* _WORK TASK_
Each record below should be repeated precisely as written.

* _SOURCE DATA_
BEGIN

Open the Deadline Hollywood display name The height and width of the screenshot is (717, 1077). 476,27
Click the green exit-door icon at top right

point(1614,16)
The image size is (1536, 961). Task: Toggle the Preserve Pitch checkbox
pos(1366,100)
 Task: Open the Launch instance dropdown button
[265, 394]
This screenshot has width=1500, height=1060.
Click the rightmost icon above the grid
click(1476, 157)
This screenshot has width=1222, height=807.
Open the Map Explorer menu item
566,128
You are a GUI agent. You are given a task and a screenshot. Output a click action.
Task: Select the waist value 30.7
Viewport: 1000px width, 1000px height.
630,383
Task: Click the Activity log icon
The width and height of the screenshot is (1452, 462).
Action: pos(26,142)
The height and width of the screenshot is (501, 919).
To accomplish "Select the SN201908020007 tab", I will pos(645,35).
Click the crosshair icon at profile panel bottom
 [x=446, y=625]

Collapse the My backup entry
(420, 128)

END

* _ANSWER BOX_
Open the Deadline Hollywood display name The height and width of the screenshot is (717, 1077). 476,27
Click the green exit-door icon at top right

point(1614,16)
The image size is (1536, 961). Task: Toggle the Preserve Pitch checkbox
pos(1366,100)
 Task: Open the Launch instance dropdown button
[265, 394]
This screenshot has width=1500, height=1060.
Click the rightmost icon above the grid
click(1476, 157)
This screenshot has width=1222, height=807.
Open the Map Explorer menu item
566,128
You are a GUI agent. You are given a task and a screenshot. Output a click action.
Task: Select the waist value 30.7
Viewport: 1000px width, 1000px height.
630,383
Task: Click the Activity log icon
The width and height of the screenshot is (1452, 462).
Action: pos(26,142)
The height and width of the screenshot is (501, 919).
To accomplish "Select the SN201908020007 tab", I will pos(645,35).
Click the crosshair icon at profile panel bottom
 [x=446, y=625]

Collapse the My backup entry
(420, 128)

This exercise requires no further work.